Stored data entries.
BEGIN
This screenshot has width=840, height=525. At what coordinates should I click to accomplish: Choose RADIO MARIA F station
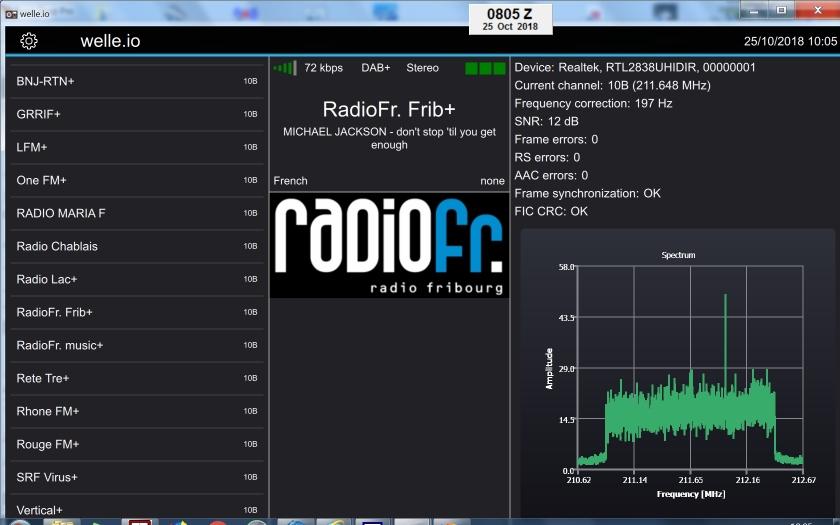point(137,213)
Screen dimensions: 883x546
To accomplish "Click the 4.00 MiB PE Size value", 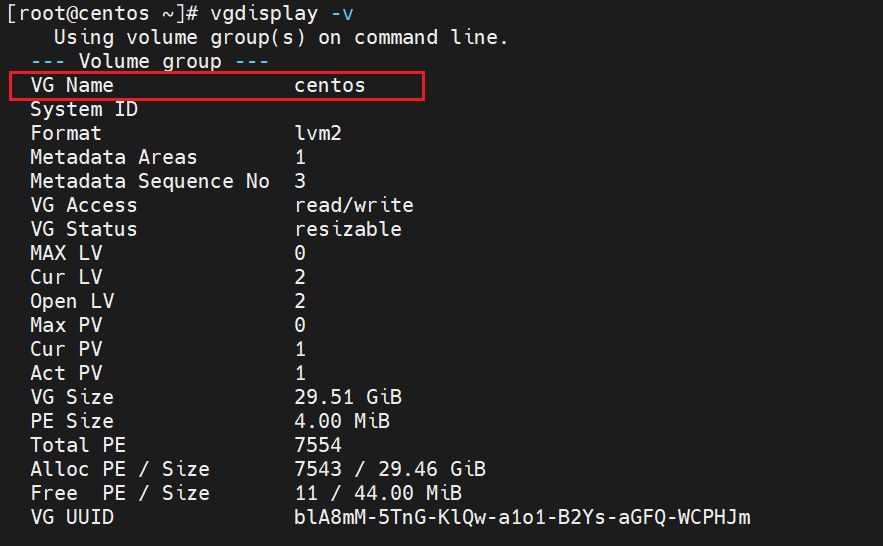I will pyautogui.click(x=342, y=421).
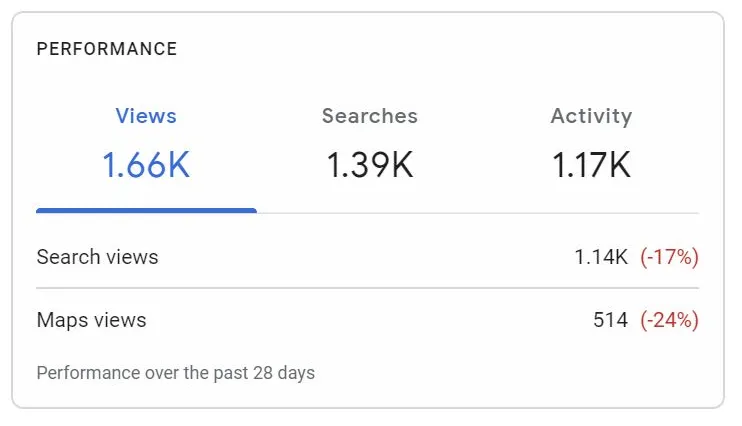Click the blue underline beneath Views
The image size is (742, 426).
[x=146, y=210]
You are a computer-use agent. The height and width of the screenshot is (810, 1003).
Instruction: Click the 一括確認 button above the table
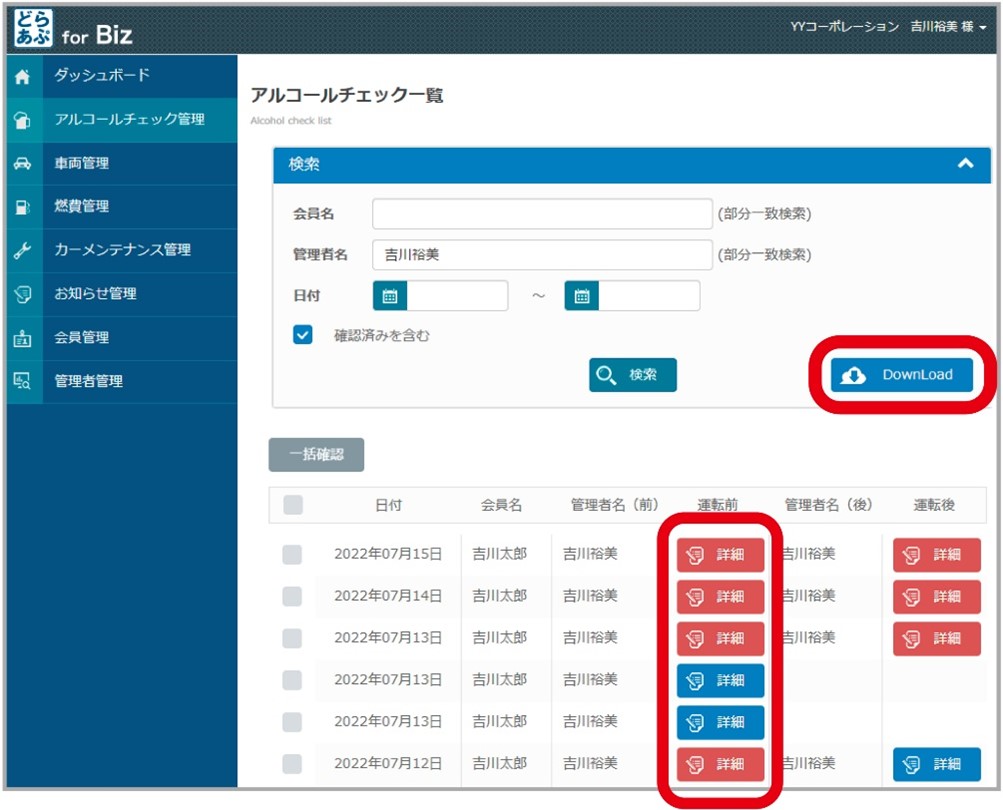click(x=316, y=454)
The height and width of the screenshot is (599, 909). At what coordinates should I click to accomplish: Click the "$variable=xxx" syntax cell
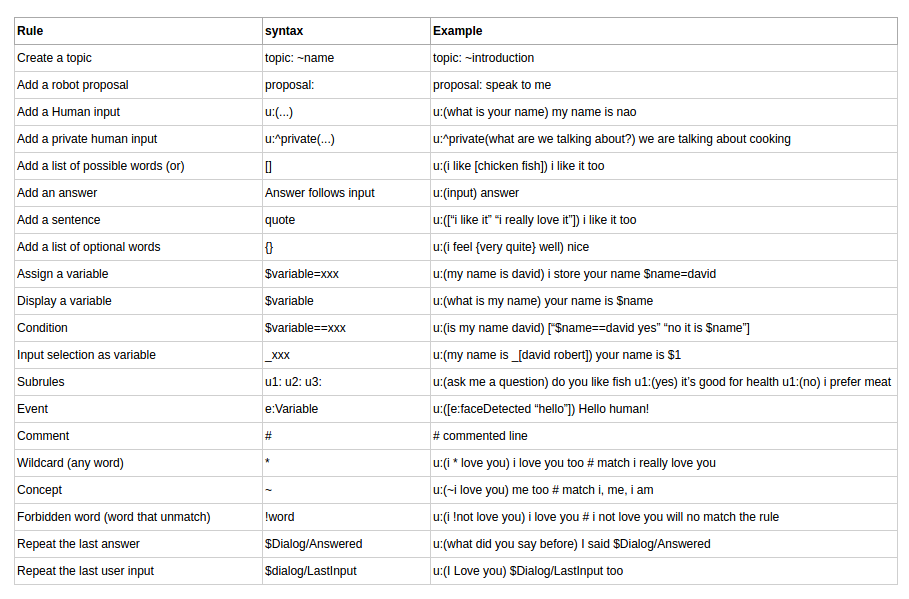pyautogui.click(x=301, y=274)

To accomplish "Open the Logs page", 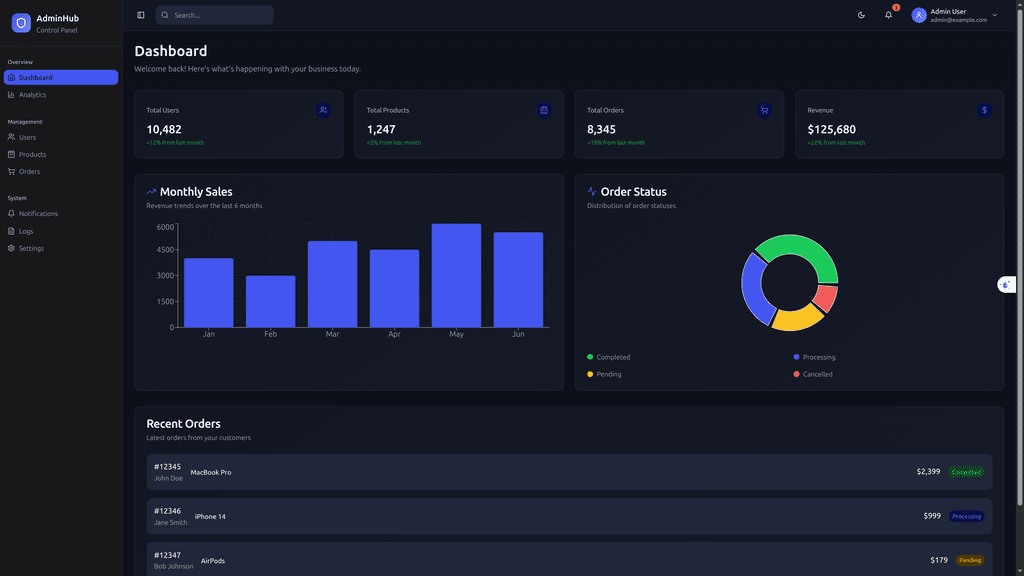I will point(26,231).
END
Your assignment. Verbatim copy, pictures excluded: output the lines from the first line of the records above through the line containing "Screen dimensions: 883x546".

Response to this exercise.
This screenshot has width=840, height=525. At what coordinates should I click to accomplish: Choose RADIO MARIA F station
point(137,213)
Screen dimensions: 883x546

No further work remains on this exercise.